• **Data for this exercise**
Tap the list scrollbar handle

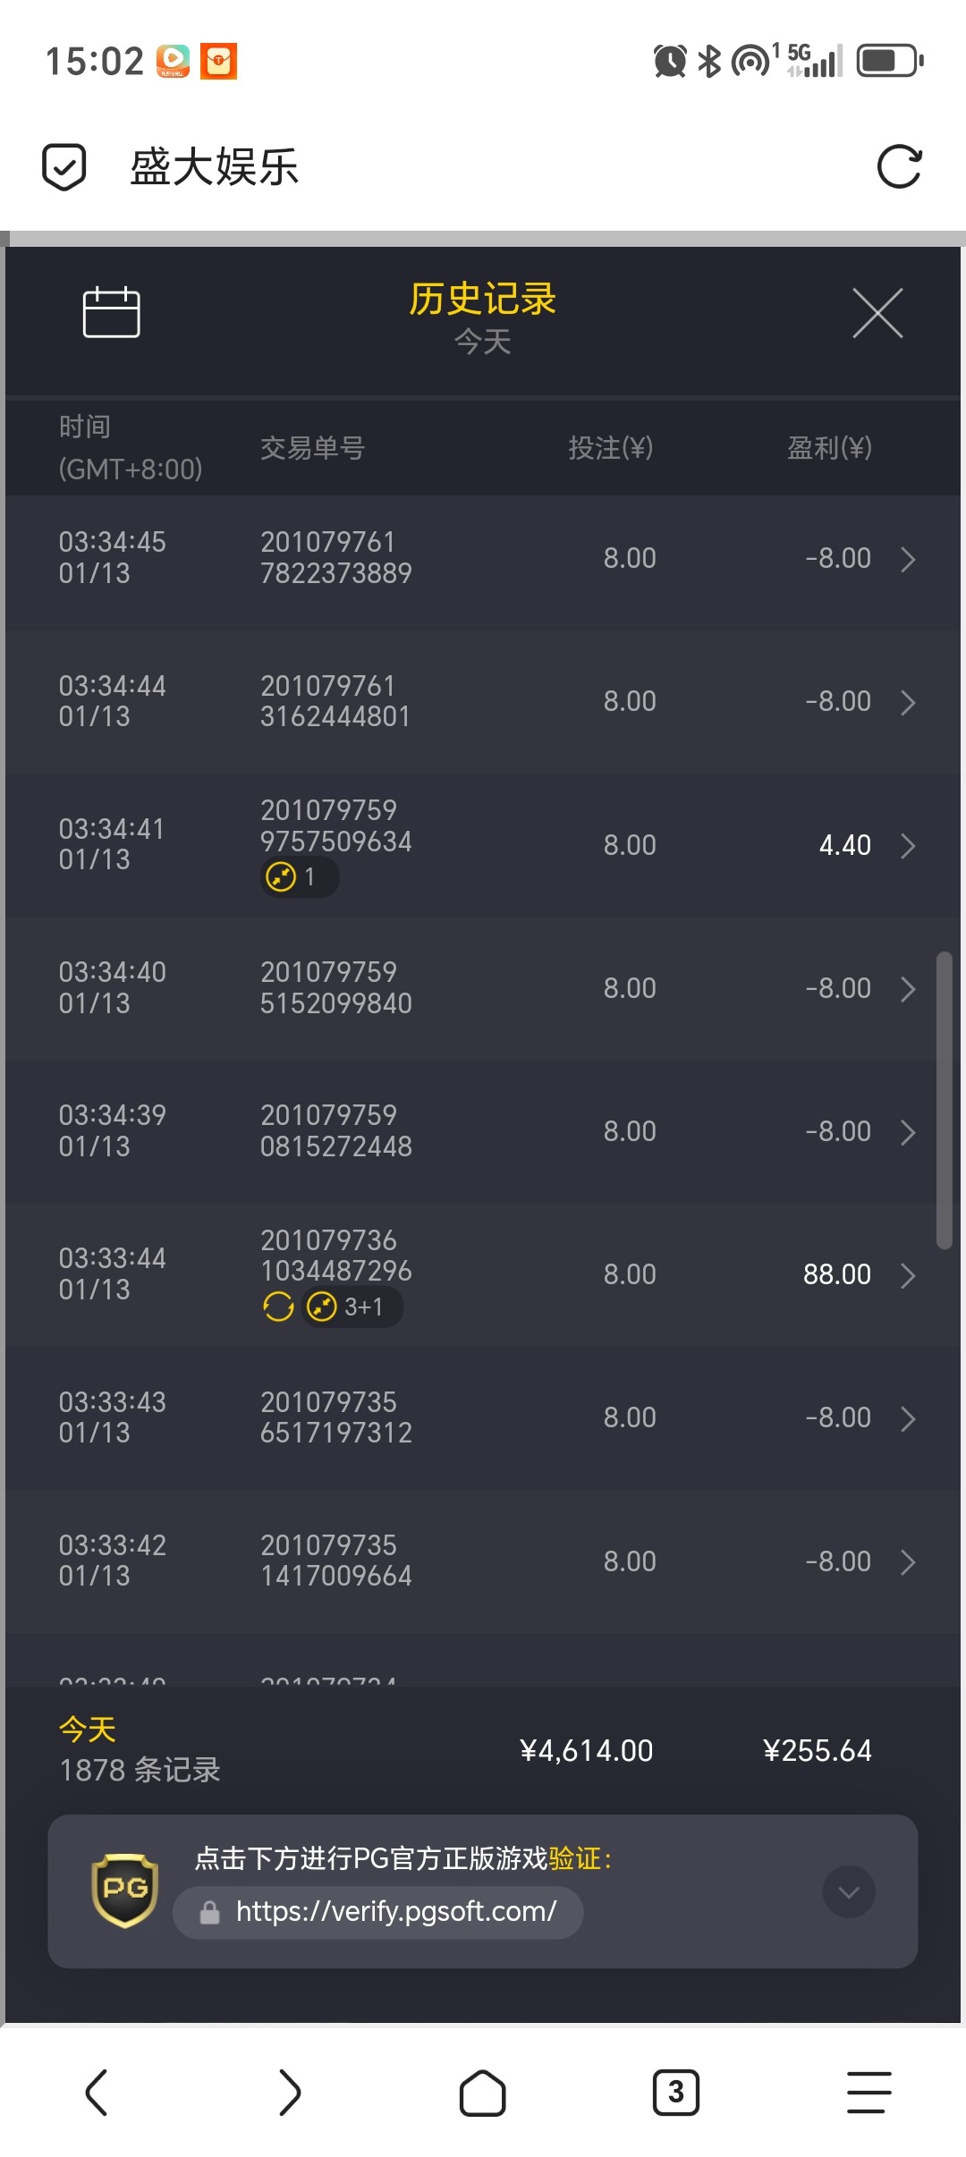point(944,1100)
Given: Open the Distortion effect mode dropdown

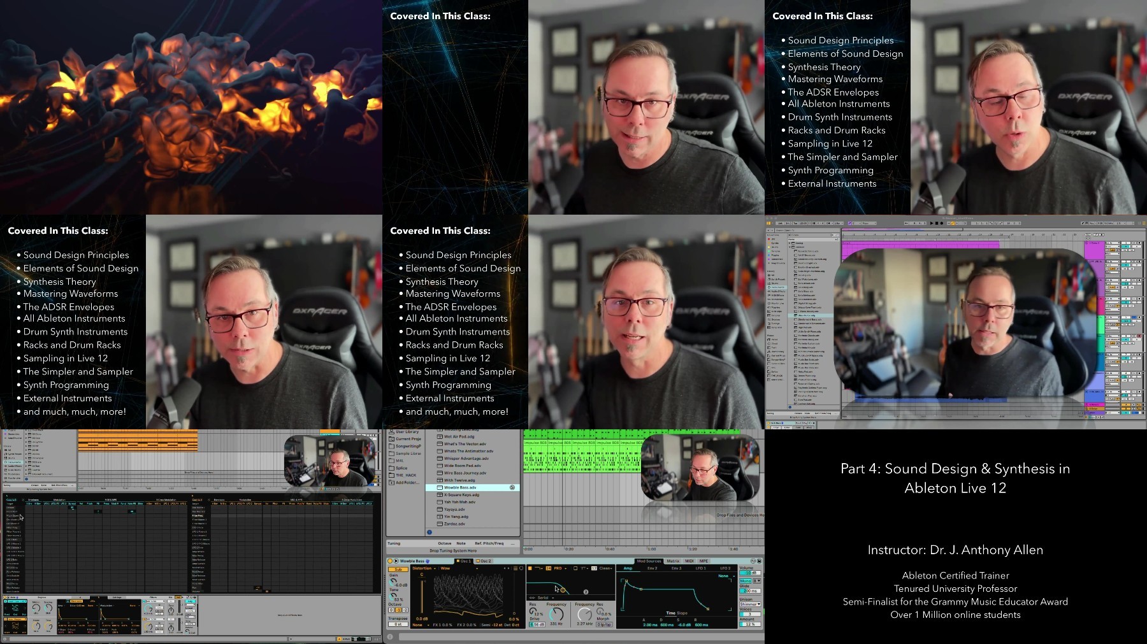Looking at the screenshot, I should (424, 568).

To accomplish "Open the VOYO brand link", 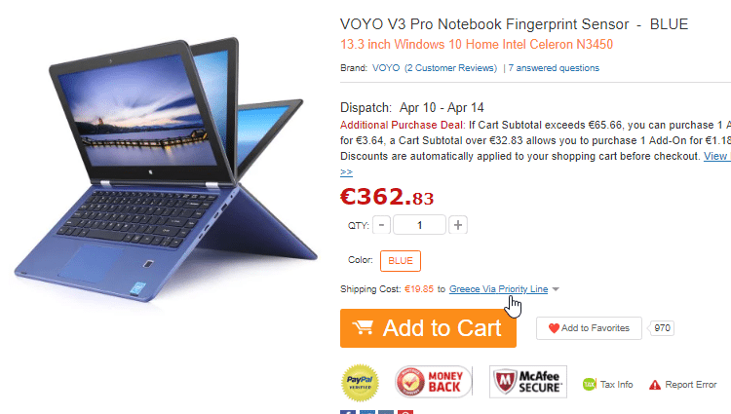I will point(386,68).
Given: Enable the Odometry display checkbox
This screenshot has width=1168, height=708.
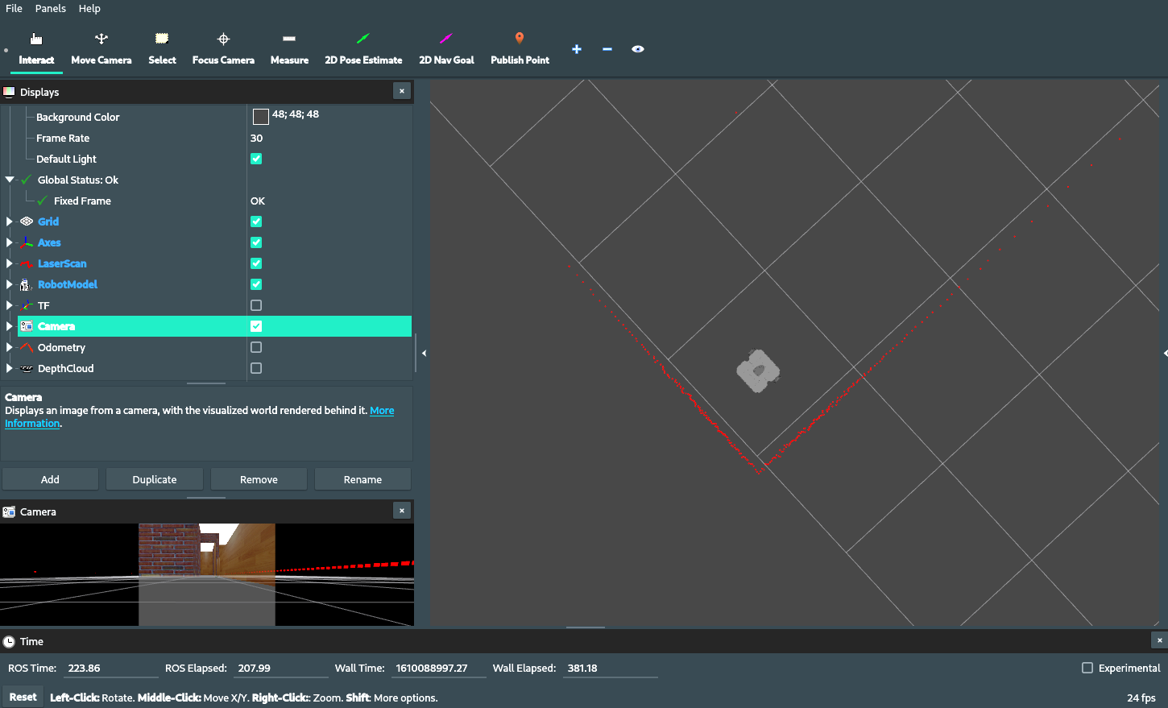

• **Instructions to follow**
Output exactly the lines from the line containing "Given: Enable the Odometry display checkbox" through the last line of the records, both included, and leave out every picture.

• **Exercise answer**
Given: Enable the Odometry display checkbox
This screenshot has width=1168, height=708.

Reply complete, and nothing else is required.